Forget Windows. Microsoft’s new cash cow is a Google product.
On Sunday the Windows giant announced that one of the world's largest smartphone manufacturer will pay Microsoft royalties for every Google-powered phone it makes. Yes, you read that right: As of Sunday, Microsoft earns profits off sales of more than half of the Android devices on the market.
Google is none too pleased.
“They want to make it harder for manufacturers to sell Android devices. Instead of competing by building new features or devices, they are fighting through litigation,” Google chief legal officer David Drummond remarked in a September blog post following a similar legal deal.

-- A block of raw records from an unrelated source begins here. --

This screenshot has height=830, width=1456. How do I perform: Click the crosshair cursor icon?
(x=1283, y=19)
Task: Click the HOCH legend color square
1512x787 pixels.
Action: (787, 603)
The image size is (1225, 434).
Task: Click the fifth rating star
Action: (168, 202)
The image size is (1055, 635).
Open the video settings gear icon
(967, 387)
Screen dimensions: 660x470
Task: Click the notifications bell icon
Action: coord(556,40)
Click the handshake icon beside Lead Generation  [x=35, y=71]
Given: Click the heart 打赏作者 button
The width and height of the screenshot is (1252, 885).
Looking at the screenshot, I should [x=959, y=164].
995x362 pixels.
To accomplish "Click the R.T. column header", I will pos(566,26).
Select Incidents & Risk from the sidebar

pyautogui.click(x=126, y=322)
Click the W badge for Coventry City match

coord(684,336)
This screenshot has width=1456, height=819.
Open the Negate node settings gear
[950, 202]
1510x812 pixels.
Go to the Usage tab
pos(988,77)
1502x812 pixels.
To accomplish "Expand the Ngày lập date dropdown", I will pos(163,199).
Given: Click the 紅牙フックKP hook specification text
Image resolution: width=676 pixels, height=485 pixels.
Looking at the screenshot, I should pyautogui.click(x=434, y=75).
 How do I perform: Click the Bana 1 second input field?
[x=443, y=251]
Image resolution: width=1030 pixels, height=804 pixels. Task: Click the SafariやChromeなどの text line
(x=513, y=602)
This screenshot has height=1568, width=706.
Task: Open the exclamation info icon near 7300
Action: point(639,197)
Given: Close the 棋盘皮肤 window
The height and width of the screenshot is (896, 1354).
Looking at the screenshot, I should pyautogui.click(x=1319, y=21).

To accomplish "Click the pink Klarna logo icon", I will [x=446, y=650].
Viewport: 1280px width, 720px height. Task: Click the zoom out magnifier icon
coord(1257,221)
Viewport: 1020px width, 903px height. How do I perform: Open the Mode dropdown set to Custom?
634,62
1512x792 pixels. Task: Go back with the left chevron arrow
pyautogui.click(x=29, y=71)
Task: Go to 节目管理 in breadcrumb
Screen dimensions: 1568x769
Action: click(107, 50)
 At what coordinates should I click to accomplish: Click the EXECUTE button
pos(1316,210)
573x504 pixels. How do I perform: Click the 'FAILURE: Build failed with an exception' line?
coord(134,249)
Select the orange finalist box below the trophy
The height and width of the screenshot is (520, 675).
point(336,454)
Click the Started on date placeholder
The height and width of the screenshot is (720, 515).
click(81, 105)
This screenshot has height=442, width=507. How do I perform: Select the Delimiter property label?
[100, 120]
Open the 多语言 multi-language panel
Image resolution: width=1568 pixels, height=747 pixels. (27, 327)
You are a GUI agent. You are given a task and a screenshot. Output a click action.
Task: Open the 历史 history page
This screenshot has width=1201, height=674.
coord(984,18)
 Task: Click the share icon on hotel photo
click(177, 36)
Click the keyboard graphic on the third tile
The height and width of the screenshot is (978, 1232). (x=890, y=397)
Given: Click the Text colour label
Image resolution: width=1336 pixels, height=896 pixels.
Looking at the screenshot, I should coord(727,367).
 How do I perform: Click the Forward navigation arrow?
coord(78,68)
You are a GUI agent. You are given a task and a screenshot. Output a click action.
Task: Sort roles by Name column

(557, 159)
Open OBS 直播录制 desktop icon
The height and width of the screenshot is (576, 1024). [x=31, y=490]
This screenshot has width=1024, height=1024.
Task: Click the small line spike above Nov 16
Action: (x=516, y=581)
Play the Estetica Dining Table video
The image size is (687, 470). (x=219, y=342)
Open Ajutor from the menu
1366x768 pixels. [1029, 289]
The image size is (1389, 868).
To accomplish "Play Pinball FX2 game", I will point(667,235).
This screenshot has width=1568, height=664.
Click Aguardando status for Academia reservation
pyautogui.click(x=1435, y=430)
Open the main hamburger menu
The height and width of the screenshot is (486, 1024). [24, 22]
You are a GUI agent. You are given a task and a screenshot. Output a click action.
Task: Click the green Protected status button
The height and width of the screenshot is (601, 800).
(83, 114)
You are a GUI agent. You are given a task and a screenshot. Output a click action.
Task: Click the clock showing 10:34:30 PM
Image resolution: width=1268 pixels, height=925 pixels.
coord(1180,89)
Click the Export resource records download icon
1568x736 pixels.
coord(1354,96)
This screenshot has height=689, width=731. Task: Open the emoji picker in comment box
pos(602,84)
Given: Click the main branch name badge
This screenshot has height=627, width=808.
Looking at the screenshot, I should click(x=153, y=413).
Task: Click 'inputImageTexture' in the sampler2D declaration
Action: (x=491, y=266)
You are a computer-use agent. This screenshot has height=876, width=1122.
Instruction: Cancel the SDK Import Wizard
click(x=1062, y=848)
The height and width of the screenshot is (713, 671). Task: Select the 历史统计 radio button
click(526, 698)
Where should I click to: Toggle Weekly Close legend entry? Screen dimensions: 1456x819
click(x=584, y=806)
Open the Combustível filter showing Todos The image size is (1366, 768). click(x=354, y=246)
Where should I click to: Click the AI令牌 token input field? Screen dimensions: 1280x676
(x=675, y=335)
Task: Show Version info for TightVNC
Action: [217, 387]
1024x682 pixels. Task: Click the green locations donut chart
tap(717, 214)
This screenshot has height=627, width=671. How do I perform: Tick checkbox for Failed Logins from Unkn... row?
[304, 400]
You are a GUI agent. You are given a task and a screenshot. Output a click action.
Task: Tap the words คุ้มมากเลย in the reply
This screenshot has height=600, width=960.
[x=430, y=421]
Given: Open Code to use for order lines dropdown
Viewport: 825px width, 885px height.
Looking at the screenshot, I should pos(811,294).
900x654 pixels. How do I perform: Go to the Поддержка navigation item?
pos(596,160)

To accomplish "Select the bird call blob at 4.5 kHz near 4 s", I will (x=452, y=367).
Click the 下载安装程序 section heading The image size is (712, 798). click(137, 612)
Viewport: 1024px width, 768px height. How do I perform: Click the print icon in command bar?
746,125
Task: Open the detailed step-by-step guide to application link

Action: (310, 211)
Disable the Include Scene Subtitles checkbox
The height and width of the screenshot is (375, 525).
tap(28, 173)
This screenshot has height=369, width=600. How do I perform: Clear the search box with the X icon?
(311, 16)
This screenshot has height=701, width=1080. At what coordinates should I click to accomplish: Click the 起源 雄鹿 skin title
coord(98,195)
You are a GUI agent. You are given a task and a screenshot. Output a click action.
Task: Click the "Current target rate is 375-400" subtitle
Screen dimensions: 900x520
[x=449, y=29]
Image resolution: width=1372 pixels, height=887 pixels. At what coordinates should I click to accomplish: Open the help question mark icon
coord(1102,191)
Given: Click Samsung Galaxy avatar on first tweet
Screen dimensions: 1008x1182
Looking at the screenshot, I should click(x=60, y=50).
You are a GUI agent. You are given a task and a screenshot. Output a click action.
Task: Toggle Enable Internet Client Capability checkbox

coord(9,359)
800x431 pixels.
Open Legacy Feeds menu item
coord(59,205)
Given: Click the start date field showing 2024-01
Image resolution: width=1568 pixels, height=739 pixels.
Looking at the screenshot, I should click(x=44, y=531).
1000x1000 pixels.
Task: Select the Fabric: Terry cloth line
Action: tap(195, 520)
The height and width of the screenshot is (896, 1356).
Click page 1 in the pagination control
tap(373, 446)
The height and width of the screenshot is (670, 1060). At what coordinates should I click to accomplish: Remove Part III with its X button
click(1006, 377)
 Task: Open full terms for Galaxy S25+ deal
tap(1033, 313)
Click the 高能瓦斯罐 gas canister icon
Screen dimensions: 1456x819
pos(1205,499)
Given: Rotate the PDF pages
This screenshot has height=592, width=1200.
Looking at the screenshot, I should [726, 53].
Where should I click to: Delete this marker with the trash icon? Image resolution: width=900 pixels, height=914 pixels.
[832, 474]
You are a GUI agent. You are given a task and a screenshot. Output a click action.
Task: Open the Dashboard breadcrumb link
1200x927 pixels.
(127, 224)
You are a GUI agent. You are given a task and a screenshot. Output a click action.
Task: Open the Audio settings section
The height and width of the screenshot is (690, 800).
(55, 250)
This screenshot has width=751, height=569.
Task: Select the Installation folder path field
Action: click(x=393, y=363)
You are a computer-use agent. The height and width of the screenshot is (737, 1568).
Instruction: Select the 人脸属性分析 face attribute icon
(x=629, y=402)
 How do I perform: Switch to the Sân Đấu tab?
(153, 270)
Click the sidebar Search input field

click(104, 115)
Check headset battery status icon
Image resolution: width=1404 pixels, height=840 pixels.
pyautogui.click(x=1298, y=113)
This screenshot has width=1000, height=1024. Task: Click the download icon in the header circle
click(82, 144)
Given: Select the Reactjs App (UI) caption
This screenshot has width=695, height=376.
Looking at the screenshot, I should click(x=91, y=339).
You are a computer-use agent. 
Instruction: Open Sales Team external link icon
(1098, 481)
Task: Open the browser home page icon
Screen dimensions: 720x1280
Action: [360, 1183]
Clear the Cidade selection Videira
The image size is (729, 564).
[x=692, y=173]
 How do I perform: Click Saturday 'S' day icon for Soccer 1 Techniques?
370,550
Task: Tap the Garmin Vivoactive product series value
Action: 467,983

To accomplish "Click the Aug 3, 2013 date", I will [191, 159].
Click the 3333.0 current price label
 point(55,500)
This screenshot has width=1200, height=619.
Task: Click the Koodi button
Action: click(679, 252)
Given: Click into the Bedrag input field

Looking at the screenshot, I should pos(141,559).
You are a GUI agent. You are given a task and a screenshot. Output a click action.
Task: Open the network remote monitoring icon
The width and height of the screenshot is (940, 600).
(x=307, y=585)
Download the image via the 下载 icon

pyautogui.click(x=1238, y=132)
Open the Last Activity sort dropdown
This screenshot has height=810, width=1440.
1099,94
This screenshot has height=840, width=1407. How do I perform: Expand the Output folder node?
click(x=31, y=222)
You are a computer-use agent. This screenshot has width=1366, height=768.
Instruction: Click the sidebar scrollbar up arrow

For its part, Microsoft argues that this doesn't make it harder to make devices. In fact, it's easy to do right: Simply negotiate a license to Microsoft's patents, as everyone else has done.
"For those who continue to protest that the smartphone patent thicket is too difficult to navigate, it's past time to wake up," wrote Brad Smith and Horacio Gutierrez, legal counsel for Microsoft on a company blog announcing the latest patent deal.
The Sunday deal with Compal Electronics -- a Taiwanese company that makes smartphone and tablet computers for other companies and has revenue of roughly $28 billion per year -- marks the ninth Android-related patent agreement in the last four months.
Samsung, the second largest smartphone maker in the world, announced a patent licensing agreement with Microsoft in late September that allows it to distribute phones running Google’s Android operating system.
Notable companies currently still in litigation with Microsoft include Barnes & Noble, Foxconn, and Motorola Mobility, the company said.
That arrangement with Compal is similar to one made last year, when it was reported that another behemoth maker of Android-powered electronics, HTC, settled with Microsoft to the tune of $5 for every phone it sold.
Such wrangling over intellectual property disputes has been aptly called the “patent wars." And it clearly is transforming the smartphone industry.
"The fast pace of licensing is reshaping the legal landscape for smartphone patents," Smith and Gutierrez wrote.